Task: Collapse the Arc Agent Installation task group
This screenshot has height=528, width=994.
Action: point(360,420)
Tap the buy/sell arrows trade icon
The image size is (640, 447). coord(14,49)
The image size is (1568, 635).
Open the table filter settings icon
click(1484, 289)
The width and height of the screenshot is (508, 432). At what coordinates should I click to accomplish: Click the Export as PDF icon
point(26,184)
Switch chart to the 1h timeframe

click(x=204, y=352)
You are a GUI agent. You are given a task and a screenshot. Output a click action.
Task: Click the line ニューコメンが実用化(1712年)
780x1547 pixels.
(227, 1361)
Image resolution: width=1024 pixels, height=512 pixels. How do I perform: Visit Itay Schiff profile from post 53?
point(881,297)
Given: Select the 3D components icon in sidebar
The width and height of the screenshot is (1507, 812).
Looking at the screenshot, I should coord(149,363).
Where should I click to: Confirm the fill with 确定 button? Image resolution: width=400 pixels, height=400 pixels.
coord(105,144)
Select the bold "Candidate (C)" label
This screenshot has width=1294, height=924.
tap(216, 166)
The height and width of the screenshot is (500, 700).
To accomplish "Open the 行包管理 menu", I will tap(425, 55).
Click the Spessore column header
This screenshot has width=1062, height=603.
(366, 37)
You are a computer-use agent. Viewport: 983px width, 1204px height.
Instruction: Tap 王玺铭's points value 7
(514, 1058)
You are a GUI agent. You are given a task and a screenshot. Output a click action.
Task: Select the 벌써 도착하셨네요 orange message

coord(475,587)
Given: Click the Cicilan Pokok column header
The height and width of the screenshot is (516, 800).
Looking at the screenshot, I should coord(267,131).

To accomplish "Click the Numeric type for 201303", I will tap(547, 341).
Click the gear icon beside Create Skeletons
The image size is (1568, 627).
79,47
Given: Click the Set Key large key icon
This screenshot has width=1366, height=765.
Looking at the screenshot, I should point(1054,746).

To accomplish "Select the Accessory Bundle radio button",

==============================

What this task involves: An accurate, complete transcription of the records above is needed.

Answer section:
Task: Collapse the Arc Agent Installation task group
This screenshot has height=528, width=994.
Action: point(360,420)
Tap the buy/sell arrows trade icon
The image size is (640, 447). coord(14,49)
The image size is (1568, 635).
Open the table filter settings icon
click(1484, 289)
The width and height of the screenshot is (508, 432). At what coordinates should I click to accomplish: Click the Export as PDF icon
point(26,184)
Switch chart to the 1h timeframe

click(x=204, y=352)
You are a GUI agent. You are given a task and a screenshot. Output a click action.
Task: Click the line ニューコメンが実用化(1712年)
780x1547 pixels.
(227, 1361)
Image resolution: width=1024 pixels, height=512 pixels. How do I perform: Visit Itay Schiff profile from post 53?
point(881,297)
Given: Select the 3D components icon in sidebar
The width and height of the screenshot is (1507, 812).
Looking at the screenshot, I should coord(149,363).
Where should I click to: Confirm the fill with 确定 button? Image resolution: width=400 pixels, height=400 pixels.
coord(105,144)
Select the bold "Candidate (C)" label
This screenshot has width=1294, height=924.
tap(216, 166)
The height and width of the screenshot is (500, 700).
To accomplish "Open the 行包管理 menu", I will tap(425, 55).
Click the Spessore column header
This screenshot has width=1062, height=603.
(366, 37)
You are a computer-use agent. Viewport: 983px width, 1204px height.
Instruction: Tap 王玺铭's points value 7
(514, 1058)
You are a GUI agent. You are given a task and a screenshot. Output a click action.
Task: Select the 벌써 도착하셨네요 orange message

coord(475,587)
Given: Click the Cicilan Pokok column header
The height and width of the screenshot is (516, 800).
Looking at the screenshot, I should coord(267,131).

To accomplish "Click the Numeric type for 201303", I will tap(547, 341).
Click the gear icon beside Create Skeletons
The image size is (1568, 627).
79,47
Given: Click the Set Key large key icon
This screenshot has width=1366, height=765.
Looking at the screenshot, I should point(1054,746).

To accomplish "Select the Accessory Bundle radio button",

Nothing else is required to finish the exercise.